# Expectation throwing balls into boxes

Suppose there are $n$ boxes. In each box we randomly throw one of the balls numbered $1,2,\ldots,k$, independently of other boxes. Let $X$ be the number of boxes with ball number $1$. What is $E[X]$, and what is $E[\dfrac{1}{X}\mid X>0]$?

It seems that there should be "roughly" $n/k$ boxes with ball number $1$, so $E[X]=n/k$, and $E[\dfrac{1}{X}\mid X>0]=k/n$. But is it right?

Edit: I've asked a new question here to make it direct to the point.

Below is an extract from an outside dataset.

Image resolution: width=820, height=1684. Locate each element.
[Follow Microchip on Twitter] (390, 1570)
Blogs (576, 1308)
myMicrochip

You're right about $E[X]$ but wrong about $E[1/X]$. Since $X$ can take the value $0$ with nonzero probability, $E[1/X]$ is undefined.
Added after OP's edit: Even if you condition on $X$ being positive, $k/n$ can't be the right answer in general. Since $X$ is the number of boxes with ball number 1, it's a whole number and consequently $1/X\le1$ if $X\gt0$, which means the expected value can't exceed $1$. But $k/n\gt1$ if $k\gt n$.
• That's a good point, Barry. I want to condition it on $X>0$. Please see my edit. Nov 7 '13 at 20:31
$X$ is binomially distributed with parameters $n$ and $p=1/k$. A succes if ball number $1$ is thrown, a failure otherwise.